ENS Name Normalization

Agreed. I suggested a display name which I think helps address the 99% situation— you transcribe or copy/paste a name the visual appearance after validation being the same as what you typed—is a good test. ie. Normalize, Lookup, Normalize again, Compare. I also think knowing the users intention per name is valuable.

For normalization, I think the IDNA 2003 rules are too random: strict on things that should be separate and transparent the things that are obviously malicious. I only realized NV8 wasn’t being used after working through Bidi and ContextO. I blame the Unicode spec.

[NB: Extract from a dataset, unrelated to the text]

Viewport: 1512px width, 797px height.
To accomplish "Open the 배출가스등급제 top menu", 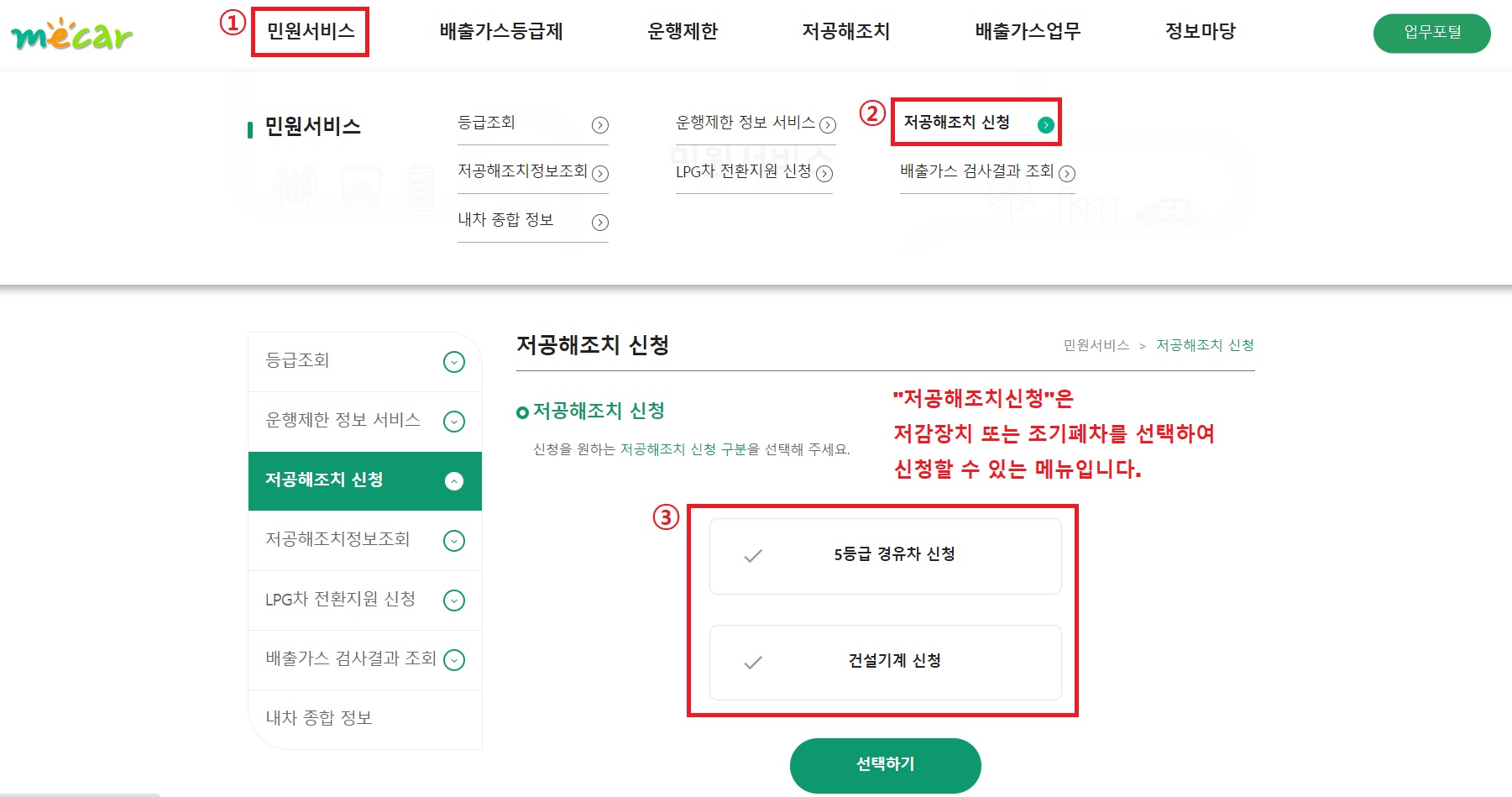I will tap(501, 31).
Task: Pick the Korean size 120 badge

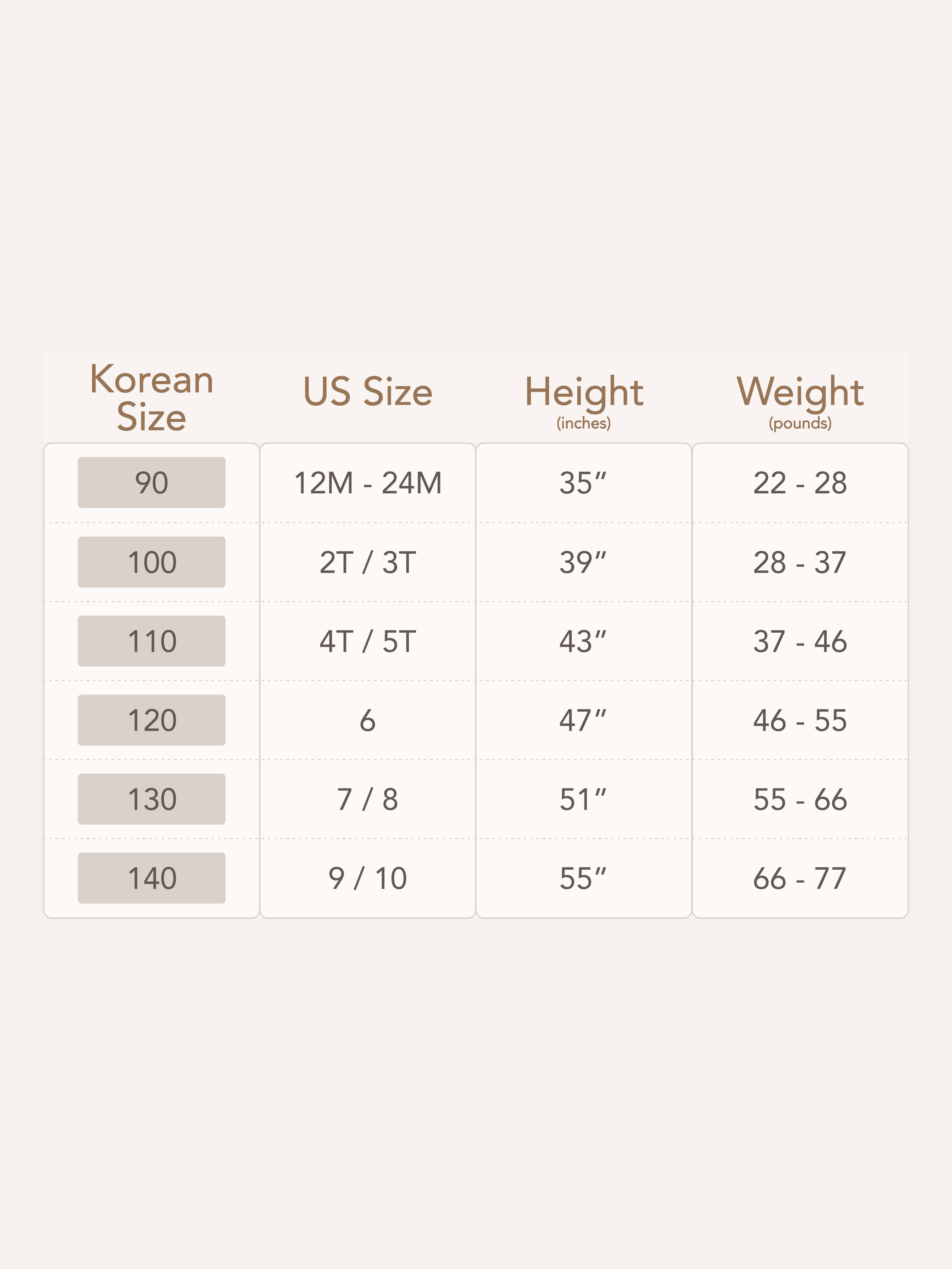Action: [x=151, y=720]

I also prefer only period as the label separator but UTS #46: Unicode IDNA Compatibility Processing

I think improvements that benefit the user are the best, so not being mislead by spoofed names and giving users confidence that names > addrs, should be the focus. NV8 is definitely a huge improvement for textual names. I think emoji are a manageable subset of Unicode. Deciding which emoji and non-emoji pictographs are both valid-and-unique is a one-time deal and feasible, hopefully with some community input.


This is where my library is at currently:

  • IDNATestV2: a few tests fail now that I’ve disallowed alternative stops. I’m also playing with some of the emoji and pictograph rules.

  • I implemented NFC myself because String.normalize fails some tests: NormalizationTest

  • I’ve moved the live demo to github hosting so I can iterate faster without publishing to npm: ENS Resolver Edit: fixed url

  • I think the core functions are pretty literal but it’s still a WIP: Tokenized IDNAContextJ+OUTS-46 w/BidiUTS-51 Emoji Logic

  • The Bidi, Context, IDNA, NFC, and Emoji units are all independent.